## Exercise objective
Set down the data below without change, skipping the pictures it holds.

-- Extracted data follows --

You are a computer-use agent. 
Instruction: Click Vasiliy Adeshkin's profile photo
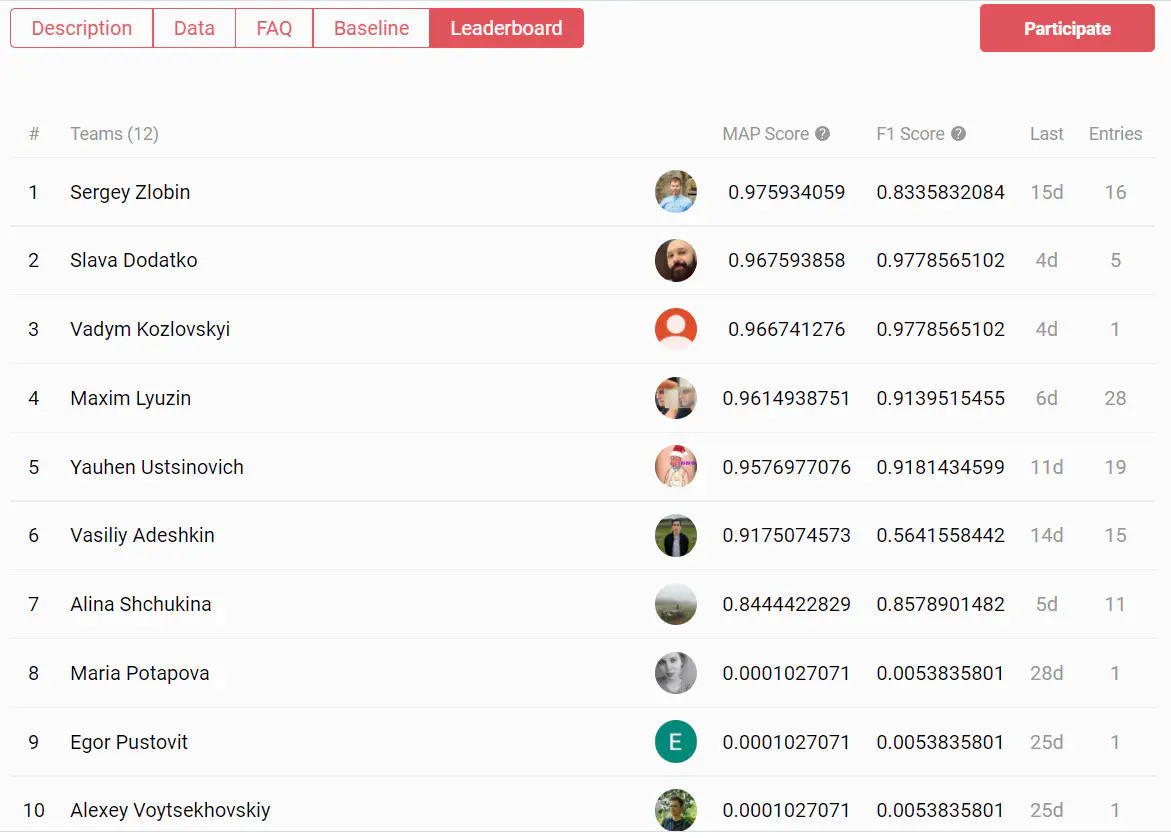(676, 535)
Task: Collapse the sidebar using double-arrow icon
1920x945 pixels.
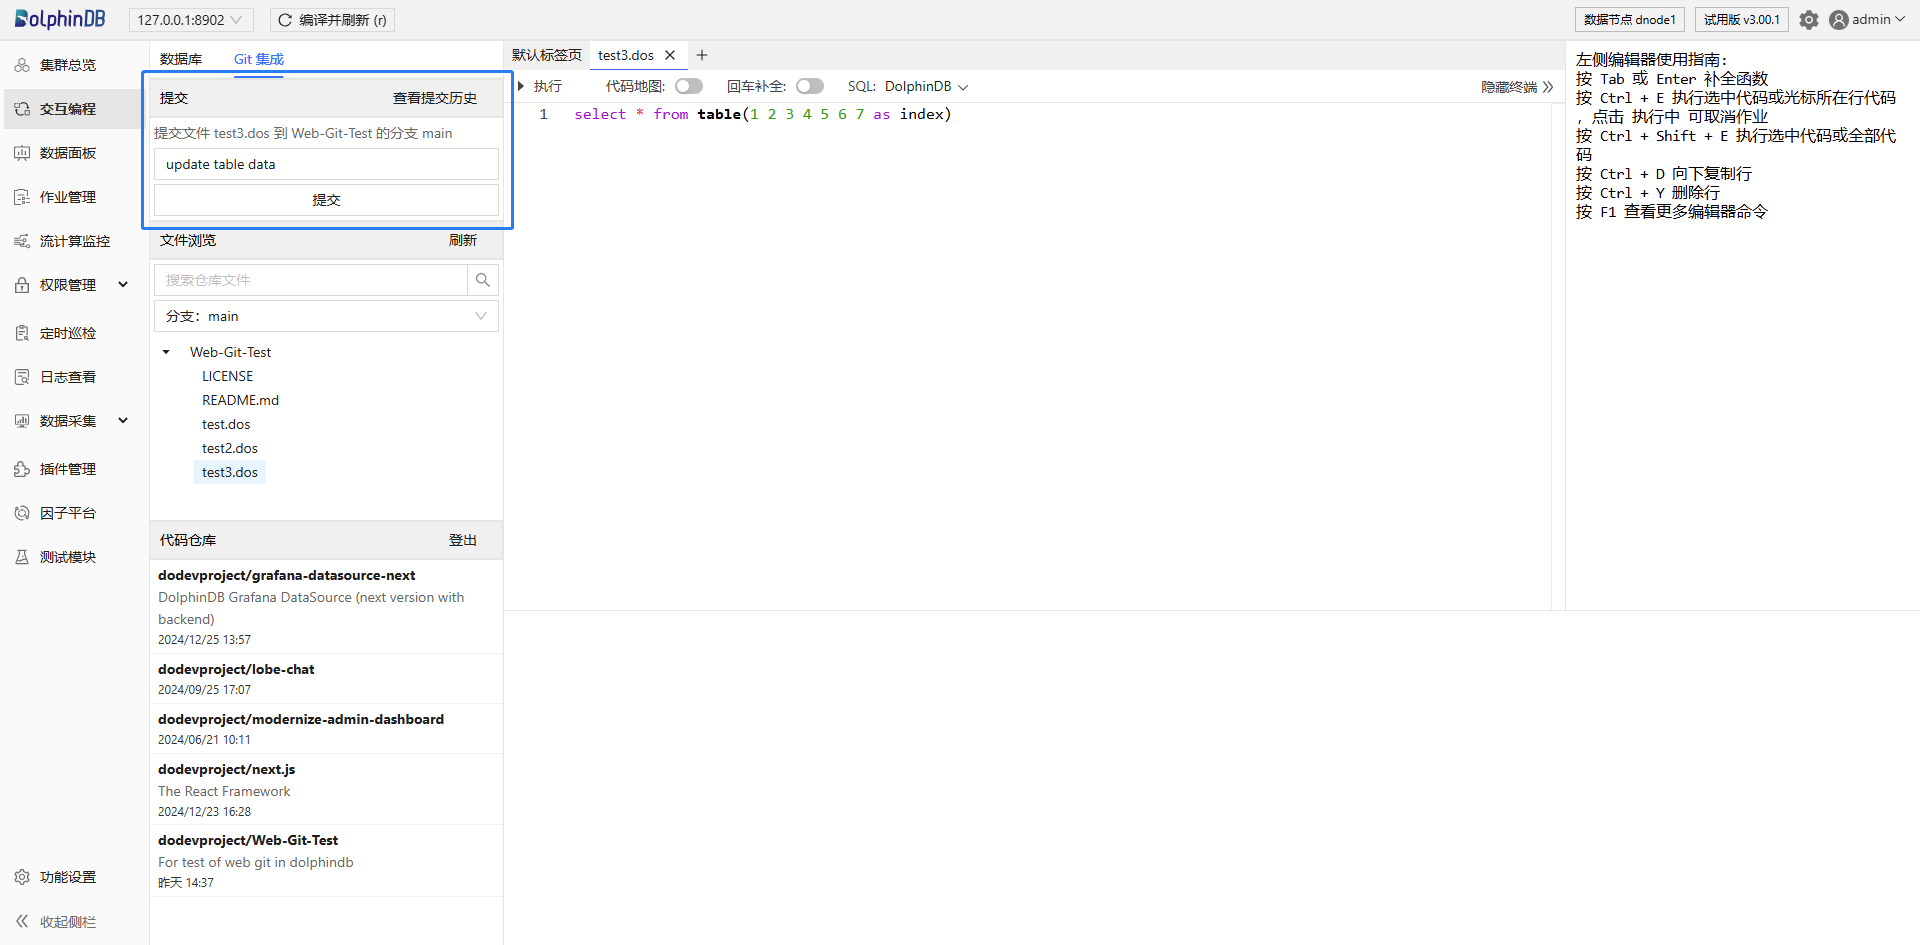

-- Extracted data concluded --

## Solution below
You are a computer-use agent. 
Instruction: Click Vasiliy Adeshkin's profile photo
(676, 535)
Task: Collapse the sidebar using double-arrow icon
1920x945 pixels.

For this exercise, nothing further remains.